When Sirens Call
I have just finished Paul David Adkin's novel When Sirens Call and I want to shout to anyone out there "Read This Novel!" I do not want to do a review that tells the story, I think the novel does that really well and I may ruin another reader's journey into this wonderful landscape, but (yes a small but) it is set on a Greek island and it does refer to the Sirens so I'd like to "lift" that central image and bring it into this review.
A novel should act like the Sirens to the reader. Like Odysseus, we strap ourselves to the mast and let the author, through the novel, through its words, images, rhythms, plot lines, and other devices, sing to us, and thus allow the author to carry us to places we have not imagined, or that we have but have avoided looking at too closely for it may disturb the shallows where we live our lives by reminding us of those monsters that dwell in a Jungian Deep.
This book is full of monsters. Not the physical kind but the ones that always hold me, the intellectual kind. It is a book of ideas, of philosophies and of characters. People who leap out at you, people you've met or would have liked to. Fictional and real people — the paradox of good writing.

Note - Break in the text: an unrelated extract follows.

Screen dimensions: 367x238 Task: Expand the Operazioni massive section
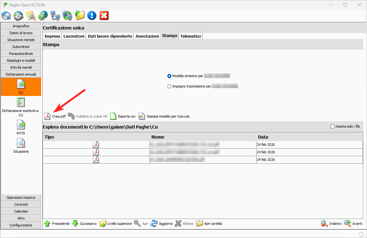tap(21, 198)
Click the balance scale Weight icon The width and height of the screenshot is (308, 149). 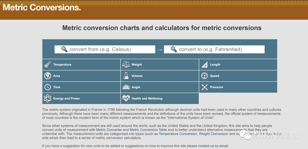[x=126, y=65]
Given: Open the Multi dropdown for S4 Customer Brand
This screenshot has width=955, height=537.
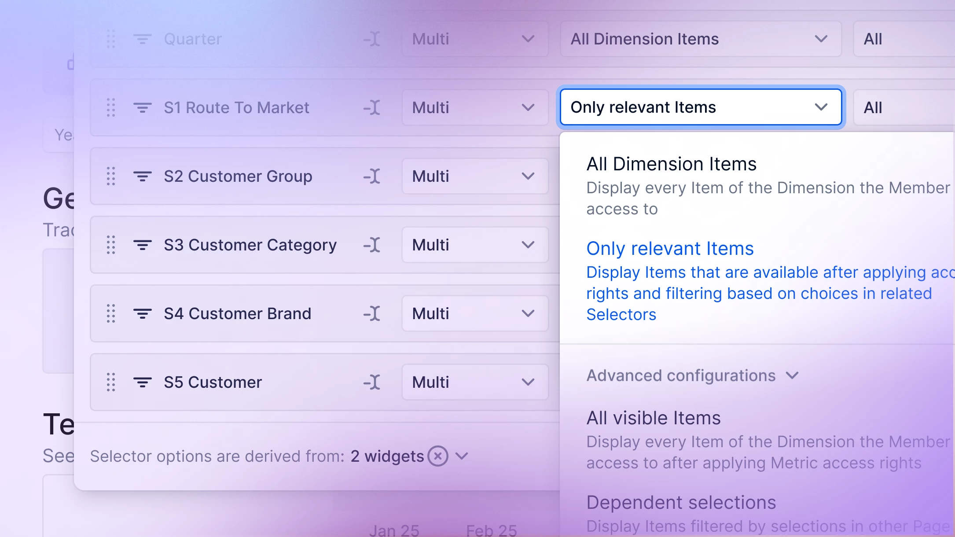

This book has been filling my head space for a week or so now as I worked my way through its gently unfolding chapters, my reading accelerating just as the novel, like all good novels, did, bringing me deeper and deeper into the world of this novel, into the minds of the two main characters and into the ideas that Paul Adkin explores.
I will let the novel dwell now for a few days, let his words sink, his images sink, let it all sink deep into that place inside where all the books we read (those that touch us at least) go.
As I said at the start, I cannot recommend this book highly enough, but I do recommend it, highly.
In the world of online ratings — five stars out of five.